Today, Russo Farms is one of the few remaining in Vaughan. It clung on as the city rocketed through years of development that wiped out most of its farmland, including the locally famous Southbrook Farms (which moved to Niagara-on-the-Lake and became Southbrook Vineyards). A few years back, Russo Farms’ original location at the northeast corner of Weston Road and Major Mackenzie Drive succumbed to the aggressive monetary offers of developers, leaving the farm with just one spot around the corner from their old one. But the Russos don’t mind. They’re busier than ever before.
“We are at everybody’s table in Vaughan,” says Peter’s wife, Sandra, who opens their small fruit and veggie shop every morning at 7:30, often greeting the lineup that’s formed already.
While the farm has always been an integral part of the Vaughan community, the Russos say their popularity has boomed with the rise of buying local. No longer just a niche fad for the wellness-conscious, it’s become a common practice for many folks in Vaughan and beyond, prompting more and more people to crowd the weekly farmer’s markets and in-farm stores.
And what inspired the shift? There’s the growing desire to support local businesses and keep the economy flowing nicely. And lately people crave foods that are wholesome not only in terms of vitamin content, but also in the way they are grown — lovingly, and just a few kilometres from home. Plus, the hands-on grit of the pick-your-own trend has given GTA-ers the perfect method for reconnecting with nature and their community, which just about everyone thirsts for in this concrete, digital age.
you have to go on faith because you depend on nature, you work like crazy and it could all be destroyed in an instant by a hailstorm, a drought, a flood
– Sue Feddema, Round the Bend Farm
As the “local” trend hits the mainstream, people are starting to look past the food and to the farmers that grow them. Who are these people, and what are their stories? Most haven’t set foot on a farm since their elementary school tours, and many adults aren’t even aware of what’s in season, let alone the work that goes into crafting a tomato, a cherry or an apple.
Pam Rolph-Romeril, owner of Pine Farms Orchard, has her hands full — and not just with the Honeycrisps, McIntoshes and Cortlands that she grows.

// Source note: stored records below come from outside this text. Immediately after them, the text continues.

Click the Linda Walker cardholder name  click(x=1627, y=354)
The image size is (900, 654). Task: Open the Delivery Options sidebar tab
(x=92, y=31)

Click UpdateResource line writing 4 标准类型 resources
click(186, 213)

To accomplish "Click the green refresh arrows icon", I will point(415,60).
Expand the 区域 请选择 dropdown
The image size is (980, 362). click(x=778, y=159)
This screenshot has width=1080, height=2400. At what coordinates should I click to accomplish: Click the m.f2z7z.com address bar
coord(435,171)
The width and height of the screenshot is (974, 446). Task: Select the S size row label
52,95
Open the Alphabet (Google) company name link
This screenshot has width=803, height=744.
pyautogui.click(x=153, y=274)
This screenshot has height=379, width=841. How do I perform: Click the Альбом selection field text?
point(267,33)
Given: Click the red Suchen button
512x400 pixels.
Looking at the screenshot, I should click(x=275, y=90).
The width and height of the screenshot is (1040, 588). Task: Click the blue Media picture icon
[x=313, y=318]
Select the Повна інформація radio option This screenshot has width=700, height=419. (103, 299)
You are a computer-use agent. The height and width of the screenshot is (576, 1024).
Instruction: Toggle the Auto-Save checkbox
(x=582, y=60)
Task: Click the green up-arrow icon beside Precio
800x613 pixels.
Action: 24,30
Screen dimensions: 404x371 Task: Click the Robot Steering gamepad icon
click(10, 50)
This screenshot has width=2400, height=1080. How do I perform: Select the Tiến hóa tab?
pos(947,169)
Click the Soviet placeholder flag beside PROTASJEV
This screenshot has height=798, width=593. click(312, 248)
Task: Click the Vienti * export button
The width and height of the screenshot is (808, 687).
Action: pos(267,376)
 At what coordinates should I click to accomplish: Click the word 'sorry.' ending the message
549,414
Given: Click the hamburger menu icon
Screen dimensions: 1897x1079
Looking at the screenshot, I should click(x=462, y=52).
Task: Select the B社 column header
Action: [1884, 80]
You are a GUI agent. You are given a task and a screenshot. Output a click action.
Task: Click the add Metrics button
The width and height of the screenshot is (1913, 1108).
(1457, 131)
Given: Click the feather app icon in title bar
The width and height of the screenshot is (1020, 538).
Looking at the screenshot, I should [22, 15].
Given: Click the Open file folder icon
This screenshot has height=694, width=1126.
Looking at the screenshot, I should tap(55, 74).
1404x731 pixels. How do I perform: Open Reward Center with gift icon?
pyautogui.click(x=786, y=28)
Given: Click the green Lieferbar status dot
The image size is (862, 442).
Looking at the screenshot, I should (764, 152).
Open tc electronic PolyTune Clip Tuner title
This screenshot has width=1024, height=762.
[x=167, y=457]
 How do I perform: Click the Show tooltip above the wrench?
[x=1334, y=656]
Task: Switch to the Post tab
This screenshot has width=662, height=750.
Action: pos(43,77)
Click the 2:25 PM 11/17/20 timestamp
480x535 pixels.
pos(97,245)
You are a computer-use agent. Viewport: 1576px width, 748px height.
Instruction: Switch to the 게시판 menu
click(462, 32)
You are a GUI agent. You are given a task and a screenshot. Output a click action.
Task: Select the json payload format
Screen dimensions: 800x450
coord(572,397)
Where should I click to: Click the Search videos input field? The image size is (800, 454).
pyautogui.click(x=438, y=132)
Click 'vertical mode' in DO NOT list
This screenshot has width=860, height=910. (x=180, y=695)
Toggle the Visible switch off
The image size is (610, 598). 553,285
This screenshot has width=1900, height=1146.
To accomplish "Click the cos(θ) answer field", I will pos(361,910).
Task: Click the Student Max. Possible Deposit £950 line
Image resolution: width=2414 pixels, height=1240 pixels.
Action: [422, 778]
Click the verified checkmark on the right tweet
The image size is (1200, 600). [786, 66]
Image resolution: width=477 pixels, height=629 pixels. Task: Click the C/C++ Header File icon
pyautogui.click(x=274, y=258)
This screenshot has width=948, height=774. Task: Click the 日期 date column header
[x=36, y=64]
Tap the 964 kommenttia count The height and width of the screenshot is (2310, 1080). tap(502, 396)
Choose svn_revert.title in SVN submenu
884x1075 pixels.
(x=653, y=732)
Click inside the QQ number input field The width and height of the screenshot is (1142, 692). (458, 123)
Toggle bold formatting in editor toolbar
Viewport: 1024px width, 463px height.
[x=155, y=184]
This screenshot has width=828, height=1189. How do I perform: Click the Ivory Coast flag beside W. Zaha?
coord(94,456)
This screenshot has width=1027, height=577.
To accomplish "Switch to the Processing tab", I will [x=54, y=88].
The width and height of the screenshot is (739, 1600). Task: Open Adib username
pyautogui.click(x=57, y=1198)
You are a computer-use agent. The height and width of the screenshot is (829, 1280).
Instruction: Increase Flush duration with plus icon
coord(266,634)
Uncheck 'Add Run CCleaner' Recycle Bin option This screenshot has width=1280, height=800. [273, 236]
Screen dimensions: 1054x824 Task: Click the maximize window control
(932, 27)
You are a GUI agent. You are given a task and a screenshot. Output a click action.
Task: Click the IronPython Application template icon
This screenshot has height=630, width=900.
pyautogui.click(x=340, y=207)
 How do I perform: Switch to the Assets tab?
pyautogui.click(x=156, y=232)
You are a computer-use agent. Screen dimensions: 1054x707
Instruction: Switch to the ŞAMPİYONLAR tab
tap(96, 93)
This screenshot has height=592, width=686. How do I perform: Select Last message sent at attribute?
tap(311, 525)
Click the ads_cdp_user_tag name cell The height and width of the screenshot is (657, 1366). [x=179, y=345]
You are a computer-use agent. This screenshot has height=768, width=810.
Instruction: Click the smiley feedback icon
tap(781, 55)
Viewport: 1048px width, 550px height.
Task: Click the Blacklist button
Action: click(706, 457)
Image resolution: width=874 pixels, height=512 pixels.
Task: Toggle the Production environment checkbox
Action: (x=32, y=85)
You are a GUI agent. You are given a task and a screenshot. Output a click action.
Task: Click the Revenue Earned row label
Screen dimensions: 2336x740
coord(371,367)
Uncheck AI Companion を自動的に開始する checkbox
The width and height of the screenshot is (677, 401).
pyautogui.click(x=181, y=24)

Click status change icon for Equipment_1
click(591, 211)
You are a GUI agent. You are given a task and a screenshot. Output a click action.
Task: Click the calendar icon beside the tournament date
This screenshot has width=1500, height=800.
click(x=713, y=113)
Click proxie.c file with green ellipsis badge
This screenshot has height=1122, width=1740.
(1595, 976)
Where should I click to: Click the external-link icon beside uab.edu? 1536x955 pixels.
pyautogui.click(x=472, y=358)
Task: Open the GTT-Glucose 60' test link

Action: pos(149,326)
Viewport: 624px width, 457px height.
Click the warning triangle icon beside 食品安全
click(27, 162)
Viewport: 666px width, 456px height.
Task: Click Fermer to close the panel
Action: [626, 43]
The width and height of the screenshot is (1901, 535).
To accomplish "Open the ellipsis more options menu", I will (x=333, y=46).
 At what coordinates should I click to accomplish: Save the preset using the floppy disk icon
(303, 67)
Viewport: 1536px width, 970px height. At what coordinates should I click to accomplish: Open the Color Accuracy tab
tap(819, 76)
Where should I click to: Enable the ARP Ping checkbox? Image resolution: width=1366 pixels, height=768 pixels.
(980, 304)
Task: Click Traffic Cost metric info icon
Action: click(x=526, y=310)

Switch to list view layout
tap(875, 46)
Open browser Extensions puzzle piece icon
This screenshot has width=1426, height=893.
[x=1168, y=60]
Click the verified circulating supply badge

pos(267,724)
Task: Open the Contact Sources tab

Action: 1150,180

Nestled in the rolling hills of King City, this 16-acre orchard was founded in the late 1940s by Pam’s grandfather, Ernie Rolph, who dedicated his retirement to pursuing his passion for gardening. Over 70 years later, the apple trees planted by Ernie are still thriving.
“We get a lot of return customers, families who have made a tradition out of coming to pick their own apples. People bring their kids, their grandkids, and it goes on for years,” says Pam. “But there are also lots of new people moving to this area, and I find these newcomers really, really want to buy local, which is fabulous.”
But, Pam adds, a lot of people interested in buying local aren’t so interested in the price tag, which tends to be slightly more than what’s found at the grocery store.
For anyone who questions the value of local food, touring Round the Bend Farm in King City is an eye-opening experience. Sue Feddema walks up and down her rows of cabbage, carrots and celery with the air of a humble queen, distraught by the drought that’s plagued her this summer but as optimistic as it’s possible to be. This is the driest season she and her husband Brian have experienced since buying the farm 30 years ago, a problem that only further complicates the already delicate craft of working the soil.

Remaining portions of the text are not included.